A stonkingly good performance by Neil Pearson (pictured) as the affable, good-sort Dr Astrov is the most compelling feature of English Touring Theatre's new production of Chekhov's Uncle Vanya. The play opened in Milton Keynes too late, alas, to be reviewed in last week's Oxford Times. This week, it is completing its run in Malvern. Head there, in the two days of the tour that remain, to see some of the finest acting it has been my privilege to witness.

The boozy, life-loving Astrov is the character that comes closest in this play to expressing its author's views. Those concerning ecology, about the despoliation of the countryside in the name of progress, have a curiously modern ring to them.
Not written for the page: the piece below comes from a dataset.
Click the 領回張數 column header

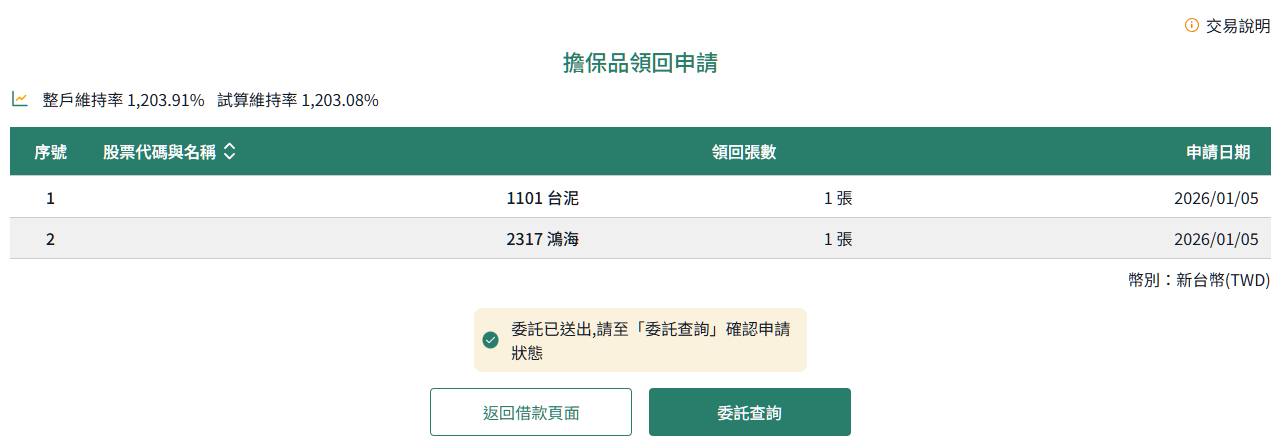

His ideas are expounded most eloquently in the great Act III speech concerning the changing landscape made to the icy Yelena (Michelle Dockery) with whom, like Vanya, he is in love. Pearson - under the direction of Sir Peter Hall -has transformed this into a passionate rant, during which I found myself thinking: "He deserves a round of applause for this." Others clearly thought the same, for an ovation is precisely what he got - the first time I can recall such a thing during the performance of a straight play.

Other splendid performances were offered in this tragicomic drama of wasted opportunities and unrequited longings. There can surely not have been a dry eye in the house, for instance, at the end of the affecting closing speech from Astrov's unappealing admirer Sonya (Loo Brealey), so similar in content and style to Olga's life-affirming statement that rounds off Three Sisters. This had as much to do here, I think, with Stephen Mulrine's admirable new translation as with Ms Brealey's sensitive and well-modulated delivery.

Mark Extance made an excellent job in the title role, having been promoted from the lowest level of the cast (the estate workman) to replace the injured Nicholas Le Provost. He really needs to polish up his vowels, though; at times his "heow neow breown ceow" tones were reminiscent of those of the late Grocer Heath.